Check out my Music/Sound Design Reel on moritzpgkatz.de
Members - Reputation: 151
Posted 02 February 2012 - 08:05 AM
Moderators - Reputation: 5322
Posted 02 February 2012 - 11:11 AM
- Change the key - especially if you're playing it in yourself instead of the mouse-n-click method. I can't quite explain but sometimes just playing in a new key for me presents new options and avenues. It shouldn't make a different but for some reason new chord progressions or inversions pop up in my mind when playing in a new key.
- Change the time signature or impose a new one in spots.
- Change up the instrumentation
- Change the harmonies - playing in minor? See how it works in major? Or try one of the other modes.
- Take a walk - get out of the house (or studio)!
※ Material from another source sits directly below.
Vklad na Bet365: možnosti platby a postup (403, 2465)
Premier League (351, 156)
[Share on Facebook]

It's amazing how much that refreshes me and gives me more ideas.
- Get some feedback from someone you trust and admire.
Hope that helps out some,
Nate (AT) MadsenStudios (DOT) Com
Austin, TX USA
Members - Reputation: 1630
Posted 02 February 2012 - 05:22 PM
while not giving you "fresh ears", doing push-ups, crouches, martial arts, or any other form of physical excercise will increase the blood circulation to your brain, and hence the amount of oxygen delivered to your brain, which will increase your brain activity including your creativity. Be careful not to overdo it, though. You want to feel energetic, not exhausted.